Use of pectinmethylesterase and calcium in osmotic dehydration and osmodehydrofreezing of strawberries

Abstract

Strawberry samples of two varieties (Camarosa and Elsanta) were dehydrated using different osmotic solutions (60% glucose, fructose, sucrose and raftilose) and subsequently frozen by rapid and high-pressure shift freezing (HPSF). The effect of pectinmethylesterase (PME) and calcium (Ca++) added to the osmotic solutions on several compositional parameters and the textural/structural quality of dehydrated and osmodehydrofrozen-then-thawed samples was studied. Due to the presence of PME and Ca++ in the osmotic solutions, weight reduction upon dehydration was slightly decreased, which was correlated to a small positive effect on the net uptake of sugars and depression of the initial freezing point. Except for the Camarosa samples treated with sucrose, PME and Ca++ in osmotic sugar solutions positively affected the relative hardness of dehydrated fruits, which was ascribed to the effect of PME and Ca++ on the cell wall strength of the tissue. No cell wall damage and tissue particle alterations were observed upon dehydration. The effect of osmotic dehydration (OD) using different sugar solutions without PME and Ca++ on the texture and structure of frozen-then-thawed samples was limited and sometimes negative.
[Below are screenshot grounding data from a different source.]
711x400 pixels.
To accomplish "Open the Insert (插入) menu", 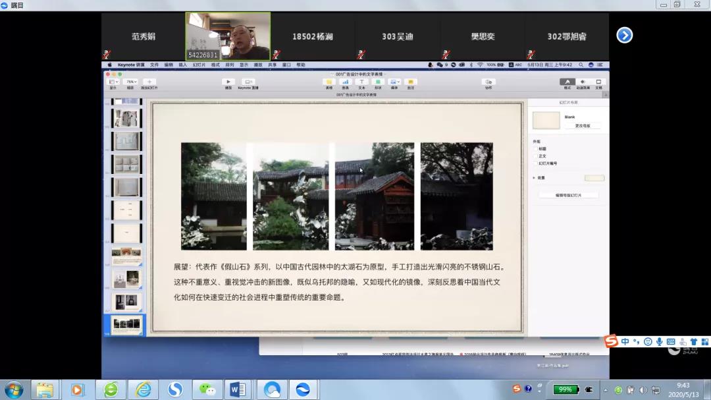I will click(183, 65).
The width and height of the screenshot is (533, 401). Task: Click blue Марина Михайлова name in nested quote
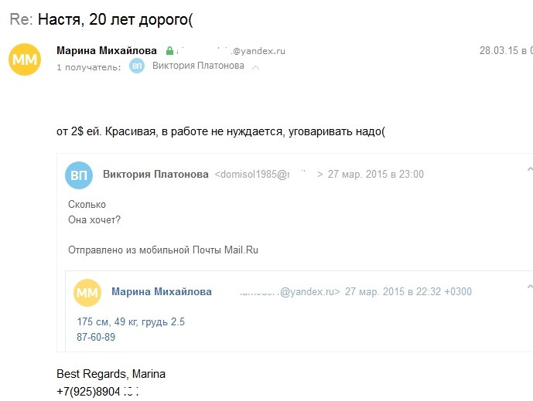(162, 291)
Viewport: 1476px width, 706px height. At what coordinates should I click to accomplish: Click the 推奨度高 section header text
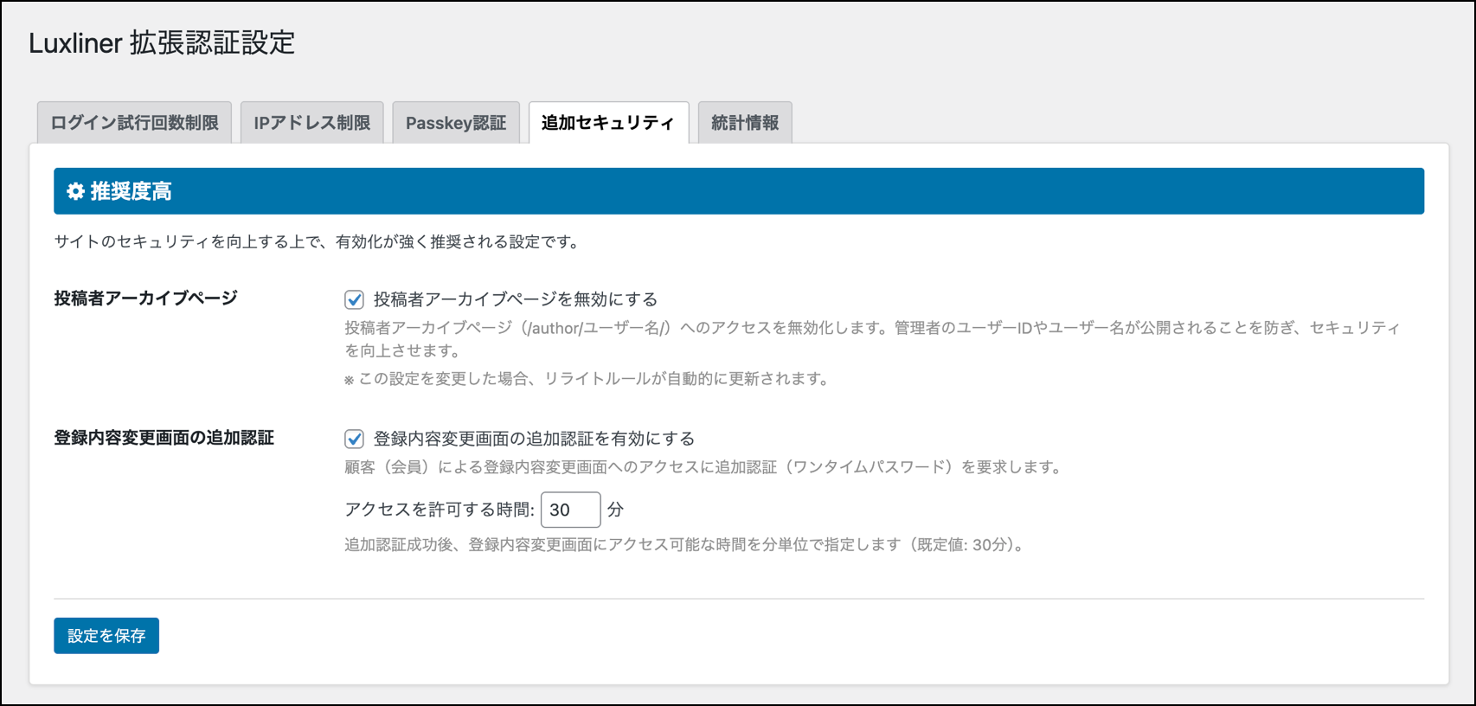click(131, 191)
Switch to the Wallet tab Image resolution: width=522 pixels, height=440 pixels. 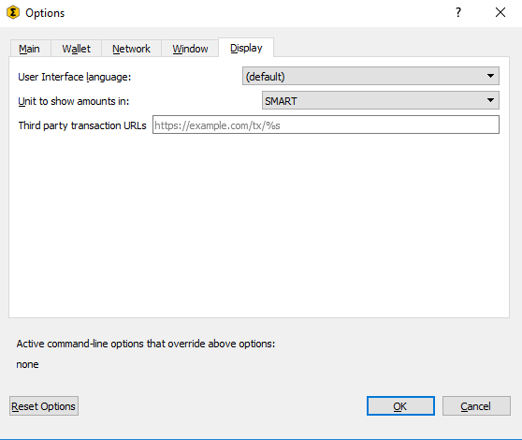(x=76, y=49)
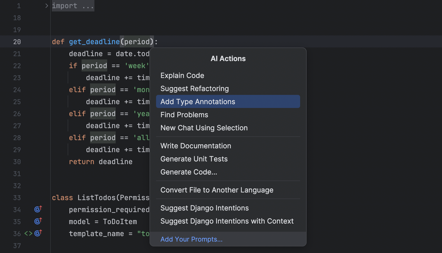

The added PME and Ca++ however positively influenced the volume and shape of the thawed samples, which could be related to slightly higher relative hardness values and, for the Elsanta strawberry fruits, also to the reduced (up to 81%) drip loss upon thawing. Upon freezing the dehydrated fruits, no cell wall disruption was observed. Tissue distortion caused by freezing and indicated by a decrease in particle size, convexity and roundness, was compensated by the use of PME and Ca++ during OD.